--- Source material Enclosed Below ---
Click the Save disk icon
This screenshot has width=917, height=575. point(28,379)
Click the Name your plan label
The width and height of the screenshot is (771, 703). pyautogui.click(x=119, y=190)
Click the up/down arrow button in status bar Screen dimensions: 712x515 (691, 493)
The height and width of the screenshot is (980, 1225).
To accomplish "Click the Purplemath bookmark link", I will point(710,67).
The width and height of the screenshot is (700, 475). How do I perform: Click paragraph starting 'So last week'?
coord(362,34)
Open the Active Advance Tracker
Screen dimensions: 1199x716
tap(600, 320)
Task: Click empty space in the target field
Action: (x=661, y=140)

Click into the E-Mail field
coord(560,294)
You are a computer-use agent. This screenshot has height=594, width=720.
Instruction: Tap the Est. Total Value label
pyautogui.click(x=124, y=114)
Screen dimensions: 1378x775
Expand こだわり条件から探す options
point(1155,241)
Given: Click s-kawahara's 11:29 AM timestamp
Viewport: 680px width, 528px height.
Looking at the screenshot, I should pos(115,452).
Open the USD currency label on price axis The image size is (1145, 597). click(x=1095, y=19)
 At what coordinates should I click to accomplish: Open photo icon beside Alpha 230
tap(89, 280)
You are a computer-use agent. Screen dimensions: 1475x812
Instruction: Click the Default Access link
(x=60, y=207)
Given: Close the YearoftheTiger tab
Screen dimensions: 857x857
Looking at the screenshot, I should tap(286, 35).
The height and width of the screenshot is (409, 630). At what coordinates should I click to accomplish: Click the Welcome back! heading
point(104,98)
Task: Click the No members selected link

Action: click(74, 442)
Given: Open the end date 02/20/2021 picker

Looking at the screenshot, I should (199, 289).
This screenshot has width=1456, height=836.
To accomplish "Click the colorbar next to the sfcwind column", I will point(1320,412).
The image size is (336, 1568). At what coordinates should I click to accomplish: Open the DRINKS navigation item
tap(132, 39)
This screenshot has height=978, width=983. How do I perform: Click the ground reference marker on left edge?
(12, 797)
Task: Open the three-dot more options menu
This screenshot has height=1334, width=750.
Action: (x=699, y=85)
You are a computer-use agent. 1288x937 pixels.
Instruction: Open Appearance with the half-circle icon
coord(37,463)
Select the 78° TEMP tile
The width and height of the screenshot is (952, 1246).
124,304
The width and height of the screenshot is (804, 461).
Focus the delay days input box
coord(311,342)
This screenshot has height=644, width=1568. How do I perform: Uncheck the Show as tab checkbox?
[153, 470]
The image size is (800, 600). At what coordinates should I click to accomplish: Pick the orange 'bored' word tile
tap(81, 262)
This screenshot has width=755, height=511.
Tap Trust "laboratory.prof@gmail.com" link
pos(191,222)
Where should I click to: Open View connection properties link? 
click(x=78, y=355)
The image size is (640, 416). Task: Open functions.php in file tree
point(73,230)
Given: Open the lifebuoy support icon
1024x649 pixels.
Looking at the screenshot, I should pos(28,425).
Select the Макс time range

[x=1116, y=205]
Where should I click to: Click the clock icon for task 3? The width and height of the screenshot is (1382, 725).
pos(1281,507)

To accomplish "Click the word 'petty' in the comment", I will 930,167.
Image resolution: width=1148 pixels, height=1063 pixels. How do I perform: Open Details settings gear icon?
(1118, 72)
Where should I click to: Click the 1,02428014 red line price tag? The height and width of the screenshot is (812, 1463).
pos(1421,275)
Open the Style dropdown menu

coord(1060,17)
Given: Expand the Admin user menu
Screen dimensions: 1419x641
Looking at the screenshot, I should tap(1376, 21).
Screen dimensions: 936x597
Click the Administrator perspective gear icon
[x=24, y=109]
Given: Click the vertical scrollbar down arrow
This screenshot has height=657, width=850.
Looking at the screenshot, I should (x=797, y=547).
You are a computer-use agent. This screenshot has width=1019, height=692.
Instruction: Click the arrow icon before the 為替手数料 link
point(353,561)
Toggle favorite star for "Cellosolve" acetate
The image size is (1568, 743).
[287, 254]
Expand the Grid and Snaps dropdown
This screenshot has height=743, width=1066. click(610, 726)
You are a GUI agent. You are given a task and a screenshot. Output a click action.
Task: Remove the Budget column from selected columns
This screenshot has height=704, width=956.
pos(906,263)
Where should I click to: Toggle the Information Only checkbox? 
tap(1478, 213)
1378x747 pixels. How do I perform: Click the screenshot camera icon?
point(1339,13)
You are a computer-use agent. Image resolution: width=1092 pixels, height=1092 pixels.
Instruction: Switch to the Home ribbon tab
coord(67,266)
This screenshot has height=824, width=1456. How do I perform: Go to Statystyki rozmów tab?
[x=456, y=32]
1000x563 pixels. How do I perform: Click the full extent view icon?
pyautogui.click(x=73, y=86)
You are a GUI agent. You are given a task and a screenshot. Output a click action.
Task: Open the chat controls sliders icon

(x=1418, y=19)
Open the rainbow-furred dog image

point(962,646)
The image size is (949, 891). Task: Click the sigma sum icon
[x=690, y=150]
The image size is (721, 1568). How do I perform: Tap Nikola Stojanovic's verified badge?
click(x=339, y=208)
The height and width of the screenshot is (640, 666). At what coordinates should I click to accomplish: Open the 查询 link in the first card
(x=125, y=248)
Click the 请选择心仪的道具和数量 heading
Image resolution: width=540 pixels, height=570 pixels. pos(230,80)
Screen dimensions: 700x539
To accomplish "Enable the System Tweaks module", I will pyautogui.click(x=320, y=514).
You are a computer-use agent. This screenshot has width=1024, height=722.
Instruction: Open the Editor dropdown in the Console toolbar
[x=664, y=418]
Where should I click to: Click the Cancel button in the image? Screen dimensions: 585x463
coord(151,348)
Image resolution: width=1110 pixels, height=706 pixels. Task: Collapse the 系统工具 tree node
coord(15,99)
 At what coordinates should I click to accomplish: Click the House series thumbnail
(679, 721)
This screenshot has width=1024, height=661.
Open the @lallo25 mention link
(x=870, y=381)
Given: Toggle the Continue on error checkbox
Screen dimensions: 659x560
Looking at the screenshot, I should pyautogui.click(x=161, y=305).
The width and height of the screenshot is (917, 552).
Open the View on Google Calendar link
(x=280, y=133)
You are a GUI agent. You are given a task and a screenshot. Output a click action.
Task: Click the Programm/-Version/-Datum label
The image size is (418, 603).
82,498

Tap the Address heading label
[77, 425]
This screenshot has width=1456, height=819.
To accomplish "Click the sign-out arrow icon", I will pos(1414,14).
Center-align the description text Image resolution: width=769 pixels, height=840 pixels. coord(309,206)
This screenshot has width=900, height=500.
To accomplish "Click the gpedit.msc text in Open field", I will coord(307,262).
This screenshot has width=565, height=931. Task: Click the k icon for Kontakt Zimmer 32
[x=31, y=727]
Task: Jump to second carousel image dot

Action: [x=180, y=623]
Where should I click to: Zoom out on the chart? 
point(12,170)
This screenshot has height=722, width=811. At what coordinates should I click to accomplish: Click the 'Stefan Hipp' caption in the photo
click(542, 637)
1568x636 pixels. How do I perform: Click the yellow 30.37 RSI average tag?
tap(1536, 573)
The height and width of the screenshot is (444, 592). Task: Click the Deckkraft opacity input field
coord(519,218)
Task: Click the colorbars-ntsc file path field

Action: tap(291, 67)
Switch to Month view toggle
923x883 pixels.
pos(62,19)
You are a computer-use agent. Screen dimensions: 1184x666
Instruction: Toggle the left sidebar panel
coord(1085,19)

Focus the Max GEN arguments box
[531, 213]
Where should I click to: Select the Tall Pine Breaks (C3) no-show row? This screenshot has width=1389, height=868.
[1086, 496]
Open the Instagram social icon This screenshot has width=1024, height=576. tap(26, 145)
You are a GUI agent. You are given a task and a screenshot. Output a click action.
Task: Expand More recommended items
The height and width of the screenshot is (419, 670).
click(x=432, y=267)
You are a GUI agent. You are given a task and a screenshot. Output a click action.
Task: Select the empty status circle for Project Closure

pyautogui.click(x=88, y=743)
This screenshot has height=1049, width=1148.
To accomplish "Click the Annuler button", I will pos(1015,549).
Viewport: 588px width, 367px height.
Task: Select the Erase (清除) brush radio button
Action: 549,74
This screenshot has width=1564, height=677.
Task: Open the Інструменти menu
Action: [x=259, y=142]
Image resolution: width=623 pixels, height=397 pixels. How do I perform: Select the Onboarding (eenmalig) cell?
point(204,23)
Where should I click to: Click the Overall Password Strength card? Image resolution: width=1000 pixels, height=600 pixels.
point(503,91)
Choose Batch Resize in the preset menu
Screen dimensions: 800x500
--- End of Enclosed Source material ---
# Exercise prompt
Say how many lines in the data hold the string "text", and say nothing else.

# Exercise answer
2